An important best practice for DNA barcoding is the permanent retention of voucher specimens, which should be accessible to researchers based upon documented requests. One option is to ensure archival storage in academic institutions and public museums, which may ensure long-term preservation. These specimens are valuable for confirmation of species identification, but even more for material for future analyses, including sequencing of additional barcoding genes and—eventually—entire genomes.

In addition to permanent archiving of specimen vouchers, another best practice is photographing living specimens prior to preservation and barcoding. Assuming sufficient resolution and appropriate selection of perspective (i.e., inclusion of diagnostic characteristics for the species), the photo vouchers can be used for confirmation of species identification. For some taxa, including gelatinous groups that are frequently damaged upon collection and do not preserve well, photo vouchers provide the best source of archival information for retrospective examination of species identifications of barcoded specimens.

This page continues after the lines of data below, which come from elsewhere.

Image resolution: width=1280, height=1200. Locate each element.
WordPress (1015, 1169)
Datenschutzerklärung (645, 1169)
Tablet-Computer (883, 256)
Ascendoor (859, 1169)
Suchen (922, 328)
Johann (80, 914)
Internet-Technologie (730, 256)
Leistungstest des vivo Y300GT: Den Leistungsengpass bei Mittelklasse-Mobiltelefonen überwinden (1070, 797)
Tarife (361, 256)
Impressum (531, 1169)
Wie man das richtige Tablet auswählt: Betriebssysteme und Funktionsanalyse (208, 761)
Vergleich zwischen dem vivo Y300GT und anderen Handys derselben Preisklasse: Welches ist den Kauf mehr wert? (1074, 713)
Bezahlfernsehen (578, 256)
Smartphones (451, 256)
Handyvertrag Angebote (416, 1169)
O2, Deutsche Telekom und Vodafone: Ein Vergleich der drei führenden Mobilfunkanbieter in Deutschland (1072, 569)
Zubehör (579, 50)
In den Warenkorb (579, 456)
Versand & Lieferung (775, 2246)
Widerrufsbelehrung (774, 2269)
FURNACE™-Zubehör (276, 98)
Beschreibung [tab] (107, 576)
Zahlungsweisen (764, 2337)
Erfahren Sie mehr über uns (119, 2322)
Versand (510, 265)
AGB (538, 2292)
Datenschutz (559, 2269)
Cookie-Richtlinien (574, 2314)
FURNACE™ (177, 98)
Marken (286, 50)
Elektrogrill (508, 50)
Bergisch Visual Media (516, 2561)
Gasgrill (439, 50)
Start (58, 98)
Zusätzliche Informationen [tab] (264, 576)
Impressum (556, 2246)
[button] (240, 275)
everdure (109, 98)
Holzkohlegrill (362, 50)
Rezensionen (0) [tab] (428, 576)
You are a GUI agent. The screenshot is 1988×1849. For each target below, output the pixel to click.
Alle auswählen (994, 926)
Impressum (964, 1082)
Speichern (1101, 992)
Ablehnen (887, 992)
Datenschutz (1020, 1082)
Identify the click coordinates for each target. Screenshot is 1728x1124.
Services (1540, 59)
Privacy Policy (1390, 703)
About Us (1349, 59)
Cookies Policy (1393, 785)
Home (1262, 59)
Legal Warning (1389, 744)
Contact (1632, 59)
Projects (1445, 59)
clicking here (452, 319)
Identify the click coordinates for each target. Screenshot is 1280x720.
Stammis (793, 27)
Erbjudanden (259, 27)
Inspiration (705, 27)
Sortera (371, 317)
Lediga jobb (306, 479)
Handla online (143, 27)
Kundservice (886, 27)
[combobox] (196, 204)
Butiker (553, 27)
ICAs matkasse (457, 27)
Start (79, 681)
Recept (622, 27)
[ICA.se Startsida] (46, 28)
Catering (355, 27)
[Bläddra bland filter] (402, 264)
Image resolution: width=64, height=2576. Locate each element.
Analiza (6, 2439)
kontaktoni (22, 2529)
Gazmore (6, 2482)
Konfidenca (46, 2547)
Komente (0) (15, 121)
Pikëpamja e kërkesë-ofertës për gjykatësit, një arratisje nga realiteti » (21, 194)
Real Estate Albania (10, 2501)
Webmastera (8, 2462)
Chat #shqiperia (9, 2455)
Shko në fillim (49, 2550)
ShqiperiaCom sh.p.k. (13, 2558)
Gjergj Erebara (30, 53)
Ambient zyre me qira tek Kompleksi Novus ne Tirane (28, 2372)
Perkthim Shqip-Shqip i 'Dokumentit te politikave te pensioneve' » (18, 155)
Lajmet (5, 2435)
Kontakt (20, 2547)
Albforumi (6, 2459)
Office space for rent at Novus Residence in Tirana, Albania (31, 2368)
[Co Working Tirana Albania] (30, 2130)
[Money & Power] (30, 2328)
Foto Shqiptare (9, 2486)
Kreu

Call to action: COI reference library for marine zooplankton

A taxonomically complete, globally comprehensive COI reference sequence database for marine zooplankton is an essential foundation for widespread implementation of DNA barcoding and metabarcoding applications, which are rapidly becoming invaluable tools for fisheries management, environmental protection, and detection of climate change impacts throughout the global ocean. Accurate, reliable, and rapid identification of species of marine zooplankton will remain challenging, given the taxonomic and phylogenetic complexity of the assemblage and the marked variation among ocean regions and ecosystems. Public access to data and metadata for records for DNA barcode sequences of specimens that have been accurately identified to species, with associated tools to allow creation of custom databases for target taxonomic groups and ocean regions, and ensure quality control and error detection, will enable and encourage widespread use of species-level diversity analysis for research, management, and monitoring needs. Priorities for completion of a taxonomically complete, globally comprehensive COI reference reference database should include:

  1. (1)

    Consensus agreement on top priorities for DNA barcoding efforts: These may include ecologically and environmentally important species that have significant impacts on ecosystem function and/or are indicators of key processes and parameters, geographic regions of special interest and/or at particular risk, and representatives of ecologically important and/or highly impacted zooplankton taxonomic groups.

  2. (2)

    Requirements for species-level identification: COI barcoding allows accurate discrimination and identification of species for many—but not all—taxonomic groups of marine zooplankton. Where possible, COI reference barcodes should be determined for all described species, based upon specimens that have been identified to species by morphological taxonomic experts, with associated collection metadata (georeferencing), voucher photographs of specimens prior to preservation, and permanent retention of voucher specimens.

  3. (3)

    Georeferencing of collections for barcoded specimens: Collection metadata (latitude, longitude, date) for the specimen are essential for all records of COI barcode data in any public repository. This information facilitates detection of species identification errors by comparison with distribution records and aids detection of cryptic species, especially for taxa with broad biogeographical distributions.

  4. (4)

    Statistical analysis of intraspecific variation of COI barcodes: Standard metrics of pairwise differences between barcode sequences for the same or closely-related species, as listed in GenBank or BOLD, should become a usual metric for barcode databases. These metrics are useful for detection of errors in species identification and the presence of possible cryptic species.